→ **To do**
Word for word, restate the records that come next, omitting the images.
---------- Records for this task ----------
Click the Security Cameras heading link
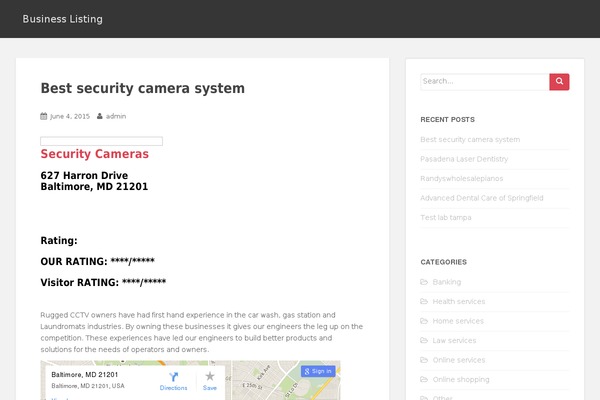This screenshot has width=600, height=400. [94, 154]
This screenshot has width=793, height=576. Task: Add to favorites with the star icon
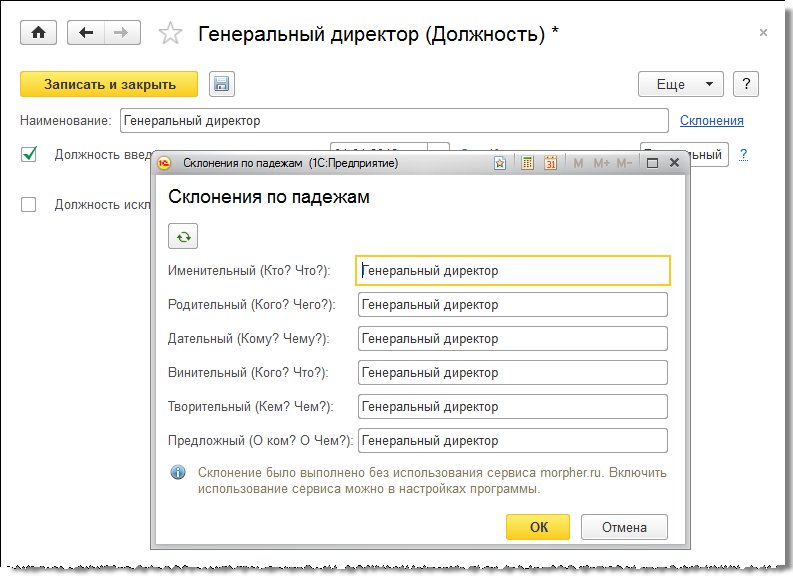[x=171, y=34]
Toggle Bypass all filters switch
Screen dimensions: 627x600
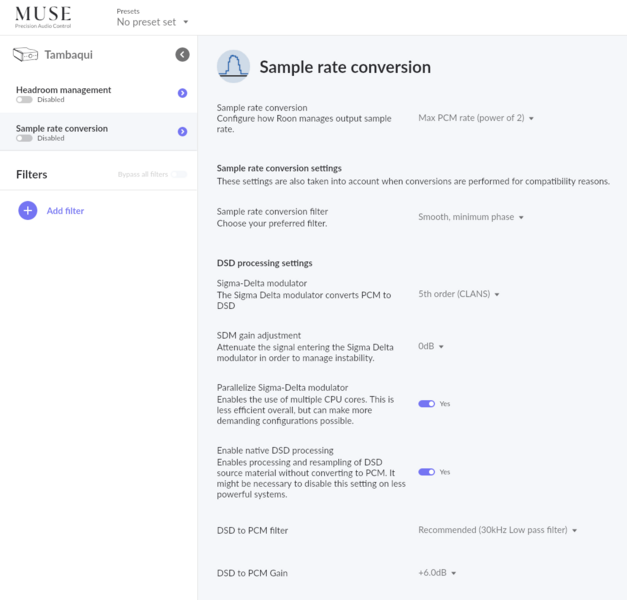[179, 174]
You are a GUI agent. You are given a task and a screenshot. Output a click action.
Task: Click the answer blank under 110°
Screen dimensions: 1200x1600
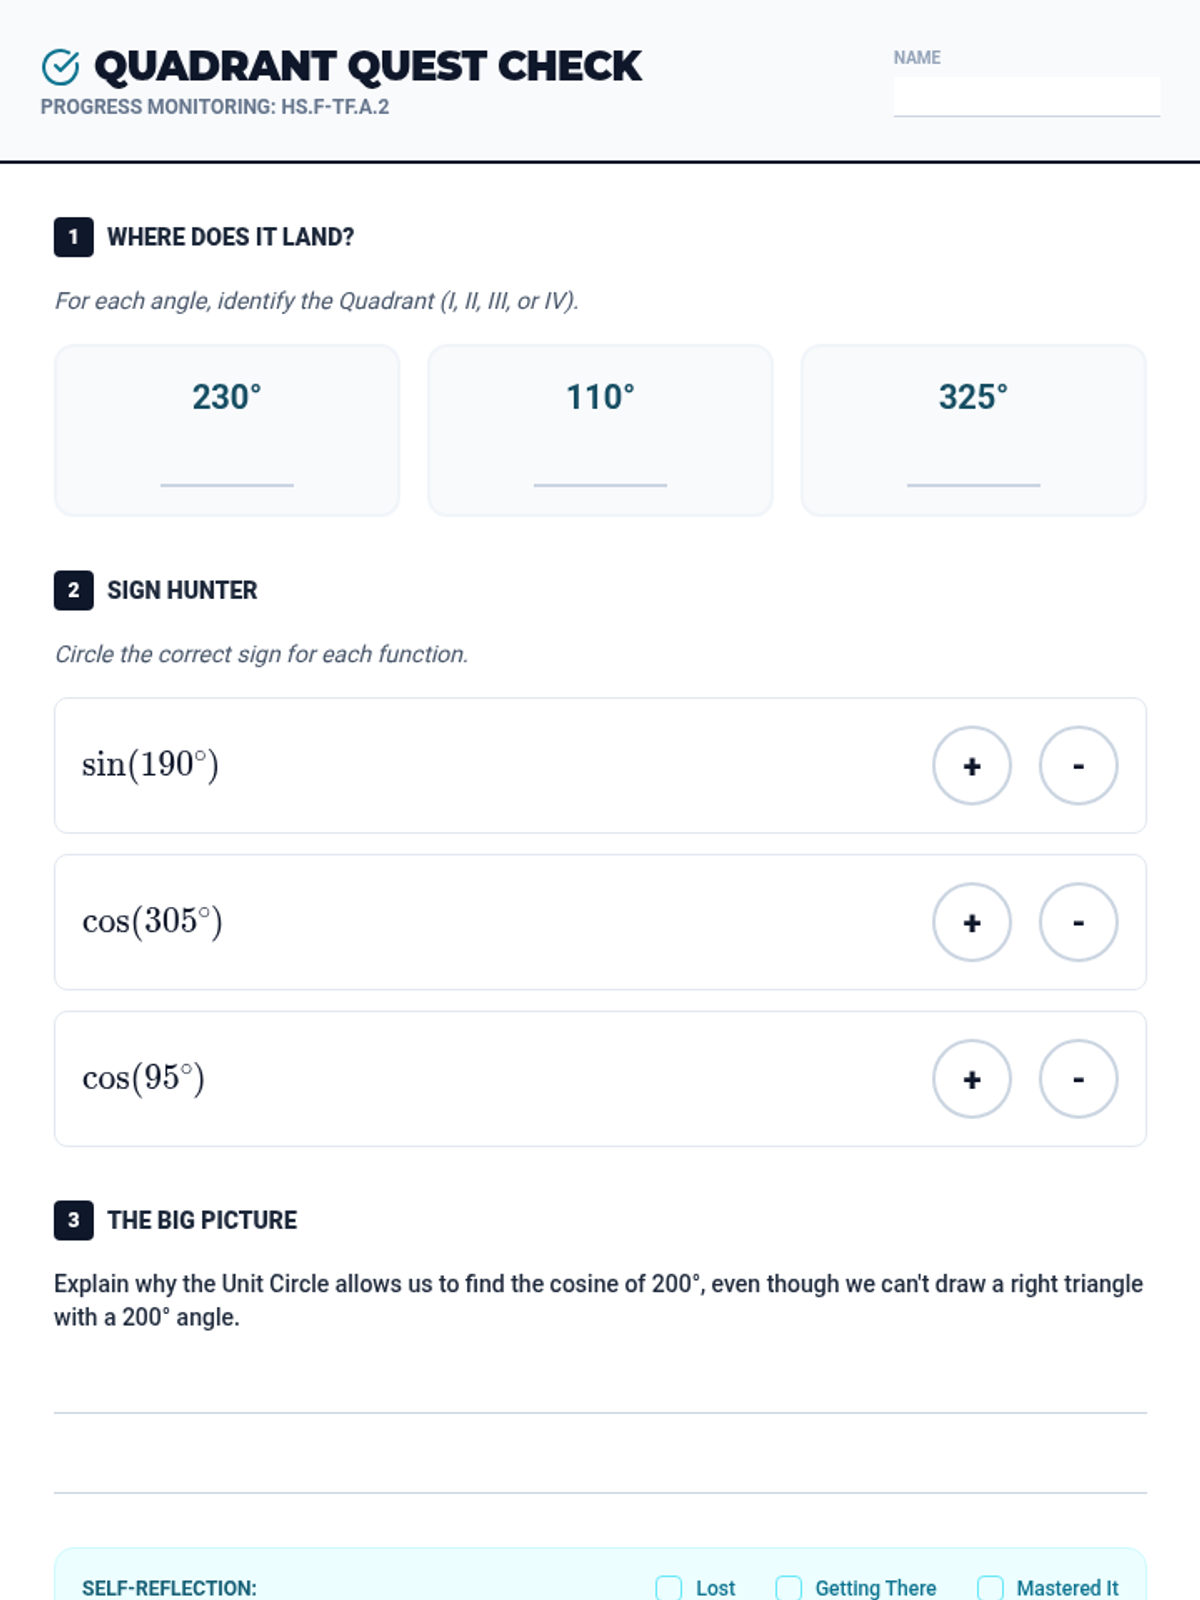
----------
→ **Completed task**
Click the Security Cameras heading link
This screenshot has width=600, height=400. [94, 154]
This screenshot has width=793, height=576. Task: Add to favorites with the star icon
[x=171, y=34]
Toggle Bypass all filters switch
Screen dimensions: 627x600
[179, 174]
You are a GUI agent. You are given a task and a screenshot. Output a click action.
Task: Click the answer blank under 110°
Screen dimensions: 1200x1600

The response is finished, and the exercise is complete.